It’s time to add another hymn to my collection, Then Sings My Soul: The Hymns of My Youth. I didn’t really set out to find one that relates to Mother’s Day in any fashion, but if we stretch it we can say that the hymn is an invitation to dine, which is what a lot of families are doing with their mothers today. At least, that’s apparently what we discovered when we attempted to make reservations.
Our selection this week is by Charles B. Widmeyer, who was born July 19, 1884 in Morgan, West Virginia and died December 14, 1974, in Los Angeles, California. Widmeyer served as president of Point Loma Nazarene University (1923-1926) and chairman of the Nazarene Department of Ministerial Relief (1923-1948). “Come and Dine” is probably his best-known hymn, which he wrote in 1906 to go with a sermon he was preparing on John 21:12 in the Epilogue to John’s gospel. “Now come and have some breakfast!” Jesus said. None of the disciples dared to ask him, “Who are you?” They knew it was the Lord. This is of course the early-morning beachside fish-fry with Jesus and the disciples shortly after his Resurrection. On this basis, I suppose the hymn fits quite well into the Eastertide season.

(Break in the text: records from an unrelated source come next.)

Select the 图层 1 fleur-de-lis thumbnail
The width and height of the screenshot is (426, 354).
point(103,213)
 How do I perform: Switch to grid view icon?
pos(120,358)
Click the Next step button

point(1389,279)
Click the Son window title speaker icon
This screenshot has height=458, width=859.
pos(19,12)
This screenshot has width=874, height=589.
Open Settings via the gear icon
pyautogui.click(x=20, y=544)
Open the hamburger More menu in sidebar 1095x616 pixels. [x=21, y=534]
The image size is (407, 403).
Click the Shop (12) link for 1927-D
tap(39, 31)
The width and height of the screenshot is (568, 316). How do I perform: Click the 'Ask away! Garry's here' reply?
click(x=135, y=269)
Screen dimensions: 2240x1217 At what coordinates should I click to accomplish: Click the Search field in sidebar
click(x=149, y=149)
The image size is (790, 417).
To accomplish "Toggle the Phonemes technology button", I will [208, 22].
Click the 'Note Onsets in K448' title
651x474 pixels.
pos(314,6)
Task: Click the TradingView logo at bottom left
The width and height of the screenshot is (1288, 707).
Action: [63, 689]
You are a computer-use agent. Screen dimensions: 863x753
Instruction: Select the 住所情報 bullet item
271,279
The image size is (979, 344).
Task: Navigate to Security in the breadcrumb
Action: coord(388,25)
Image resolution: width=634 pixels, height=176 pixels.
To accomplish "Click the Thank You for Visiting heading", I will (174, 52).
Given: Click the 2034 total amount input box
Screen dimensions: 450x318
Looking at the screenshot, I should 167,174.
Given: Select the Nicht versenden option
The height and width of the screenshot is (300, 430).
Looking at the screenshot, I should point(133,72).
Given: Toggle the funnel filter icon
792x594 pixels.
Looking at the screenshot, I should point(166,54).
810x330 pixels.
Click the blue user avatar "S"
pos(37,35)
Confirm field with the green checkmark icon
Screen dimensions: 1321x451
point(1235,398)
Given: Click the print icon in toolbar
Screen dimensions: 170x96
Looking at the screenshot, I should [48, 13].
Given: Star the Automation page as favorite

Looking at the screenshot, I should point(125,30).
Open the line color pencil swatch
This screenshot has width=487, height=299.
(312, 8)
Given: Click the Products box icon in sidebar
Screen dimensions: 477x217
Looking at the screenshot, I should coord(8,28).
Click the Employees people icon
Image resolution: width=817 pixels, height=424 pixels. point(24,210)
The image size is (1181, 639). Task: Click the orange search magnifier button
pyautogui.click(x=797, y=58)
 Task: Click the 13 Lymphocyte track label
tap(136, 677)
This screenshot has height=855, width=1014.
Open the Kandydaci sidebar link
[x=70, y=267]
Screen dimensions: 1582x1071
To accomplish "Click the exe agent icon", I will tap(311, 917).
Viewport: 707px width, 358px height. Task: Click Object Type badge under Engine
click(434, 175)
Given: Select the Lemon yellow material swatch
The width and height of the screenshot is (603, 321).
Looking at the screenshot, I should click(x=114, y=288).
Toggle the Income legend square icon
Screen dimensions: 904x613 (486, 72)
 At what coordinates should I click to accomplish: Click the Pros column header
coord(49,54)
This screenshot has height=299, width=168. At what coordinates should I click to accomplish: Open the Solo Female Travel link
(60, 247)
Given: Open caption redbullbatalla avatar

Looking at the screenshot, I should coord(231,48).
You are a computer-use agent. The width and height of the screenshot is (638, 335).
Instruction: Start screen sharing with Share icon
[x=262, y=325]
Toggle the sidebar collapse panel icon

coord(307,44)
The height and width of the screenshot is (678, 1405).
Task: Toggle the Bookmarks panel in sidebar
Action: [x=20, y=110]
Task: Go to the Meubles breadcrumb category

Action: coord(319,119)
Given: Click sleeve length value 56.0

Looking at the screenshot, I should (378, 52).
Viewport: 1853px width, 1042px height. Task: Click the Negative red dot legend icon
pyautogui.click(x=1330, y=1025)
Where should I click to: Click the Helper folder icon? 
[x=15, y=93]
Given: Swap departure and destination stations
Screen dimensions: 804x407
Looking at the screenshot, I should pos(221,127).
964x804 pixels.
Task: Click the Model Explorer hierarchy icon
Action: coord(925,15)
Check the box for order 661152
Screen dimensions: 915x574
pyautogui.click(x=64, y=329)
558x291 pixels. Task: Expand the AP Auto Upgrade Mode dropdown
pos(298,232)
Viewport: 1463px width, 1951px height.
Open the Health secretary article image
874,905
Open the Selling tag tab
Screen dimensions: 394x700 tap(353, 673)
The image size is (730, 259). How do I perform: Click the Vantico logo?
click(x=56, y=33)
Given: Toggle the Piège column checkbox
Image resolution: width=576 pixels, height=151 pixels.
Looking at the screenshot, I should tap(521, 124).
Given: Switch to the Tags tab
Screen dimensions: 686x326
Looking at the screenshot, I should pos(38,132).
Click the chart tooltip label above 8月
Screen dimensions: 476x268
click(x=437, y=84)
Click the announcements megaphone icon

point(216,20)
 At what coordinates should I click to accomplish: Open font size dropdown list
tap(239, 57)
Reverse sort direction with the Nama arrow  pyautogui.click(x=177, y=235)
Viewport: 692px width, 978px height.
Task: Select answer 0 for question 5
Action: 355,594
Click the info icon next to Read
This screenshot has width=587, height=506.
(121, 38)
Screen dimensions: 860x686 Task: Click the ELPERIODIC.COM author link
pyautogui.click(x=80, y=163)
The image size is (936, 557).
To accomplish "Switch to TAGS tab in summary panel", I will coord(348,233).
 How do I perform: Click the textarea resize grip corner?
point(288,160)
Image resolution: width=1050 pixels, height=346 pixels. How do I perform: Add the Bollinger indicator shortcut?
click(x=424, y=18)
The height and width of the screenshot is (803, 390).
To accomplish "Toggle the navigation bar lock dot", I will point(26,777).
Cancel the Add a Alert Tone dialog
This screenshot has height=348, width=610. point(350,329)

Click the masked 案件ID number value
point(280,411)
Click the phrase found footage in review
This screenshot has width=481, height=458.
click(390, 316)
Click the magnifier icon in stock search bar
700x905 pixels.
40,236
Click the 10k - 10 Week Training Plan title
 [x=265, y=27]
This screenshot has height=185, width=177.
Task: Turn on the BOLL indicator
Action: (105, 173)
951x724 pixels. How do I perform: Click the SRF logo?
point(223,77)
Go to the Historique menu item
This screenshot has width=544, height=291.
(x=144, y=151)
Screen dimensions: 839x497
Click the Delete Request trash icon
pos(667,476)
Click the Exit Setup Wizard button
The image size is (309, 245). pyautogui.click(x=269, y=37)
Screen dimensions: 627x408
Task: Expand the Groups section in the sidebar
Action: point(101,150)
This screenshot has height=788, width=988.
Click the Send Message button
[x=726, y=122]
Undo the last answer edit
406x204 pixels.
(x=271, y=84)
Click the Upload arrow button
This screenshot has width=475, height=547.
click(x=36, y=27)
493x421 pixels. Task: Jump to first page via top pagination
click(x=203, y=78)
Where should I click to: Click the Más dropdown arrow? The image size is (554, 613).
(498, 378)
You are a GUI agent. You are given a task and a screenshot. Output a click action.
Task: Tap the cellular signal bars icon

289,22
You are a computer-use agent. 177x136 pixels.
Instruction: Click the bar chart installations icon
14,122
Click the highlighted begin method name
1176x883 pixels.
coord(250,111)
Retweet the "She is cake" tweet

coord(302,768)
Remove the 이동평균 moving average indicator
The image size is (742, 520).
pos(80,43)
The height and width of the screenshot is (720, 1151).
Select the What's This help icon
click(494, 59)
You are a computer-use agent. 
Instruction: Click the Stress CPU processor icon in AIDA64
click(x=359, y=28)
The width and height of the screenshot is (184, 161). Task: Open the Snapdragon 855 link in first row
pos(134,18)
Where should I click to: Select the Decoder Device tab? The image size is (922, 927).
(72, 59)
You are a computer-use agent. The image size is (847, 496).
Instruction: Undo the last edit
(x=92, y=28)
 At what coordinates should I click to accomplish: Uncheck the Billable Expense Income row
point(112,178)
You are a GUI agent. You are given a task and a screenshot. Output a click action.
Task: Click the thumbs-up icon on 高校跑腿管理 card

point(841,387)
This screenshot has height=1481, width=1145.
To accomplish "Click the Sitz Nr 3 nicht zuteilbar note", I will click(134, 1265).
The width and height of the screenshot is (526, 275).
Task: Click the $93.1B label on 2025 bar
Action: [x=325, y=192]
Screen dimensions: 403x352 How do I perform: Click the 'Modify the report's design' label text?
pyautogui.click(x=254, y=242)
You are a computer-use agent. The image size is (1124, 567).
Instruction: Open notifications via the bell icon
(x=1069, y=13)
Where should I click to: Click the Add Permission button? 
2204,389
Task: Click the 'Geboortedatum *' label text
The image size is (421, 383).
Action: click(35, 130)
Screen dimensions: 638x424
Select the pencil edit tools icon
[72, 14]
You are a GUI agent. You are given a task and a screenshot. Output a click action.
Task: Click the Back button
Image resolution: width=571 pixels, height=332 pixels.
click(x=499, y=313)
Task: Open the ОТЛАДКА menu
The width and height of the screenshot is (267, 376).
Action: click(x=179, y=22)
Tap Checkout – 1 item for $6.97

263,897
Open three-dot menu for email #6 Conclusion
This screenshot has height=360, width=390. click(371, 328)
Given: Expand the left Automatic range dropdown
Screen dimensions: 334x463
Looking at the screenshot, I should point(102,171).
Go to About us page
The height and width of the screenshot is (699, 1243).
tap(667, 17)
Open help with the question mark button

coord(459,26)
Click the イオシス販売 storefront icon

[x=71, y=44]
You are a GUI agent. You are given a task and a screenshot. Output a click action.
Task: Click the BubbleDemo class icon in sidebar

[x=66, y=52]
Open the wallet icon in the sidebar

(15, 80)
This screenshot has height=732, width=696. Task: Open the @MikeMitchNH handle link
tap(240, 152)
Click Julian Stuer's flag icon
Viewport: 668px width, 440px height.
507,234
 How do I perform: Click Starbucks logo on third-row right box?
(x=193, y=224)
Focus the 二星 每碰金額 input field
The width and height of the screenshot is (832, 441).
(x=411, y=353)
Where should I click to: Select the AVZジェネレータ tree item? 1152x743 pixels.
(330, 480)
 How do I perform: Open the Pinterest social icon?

I remember singing many hymns in my youth, and I recall how I would balance the open hymnal on the back of the pew in front of me — the pew backs having a flattened top rather than a rounded one. It was always a game with me to see how early could close the hymnal and slip it back into the rack on the pew-back while still remembering the remaining words to the end of the hymn. I don’t think I would have done well with this selection, as I now really only recalled the first two lines in the chorus without looking up the lyrics. With most of the hymns from my youth, I remember more of them than this, particularly the ones I knew well at the time.
Come and Dine
Jesus has a table spread where the saints of God are fed
He invites his chosen people come and dine
With his manna he doth feed and supplies our every need
Oh tis sweet to sup with Jesus all the time.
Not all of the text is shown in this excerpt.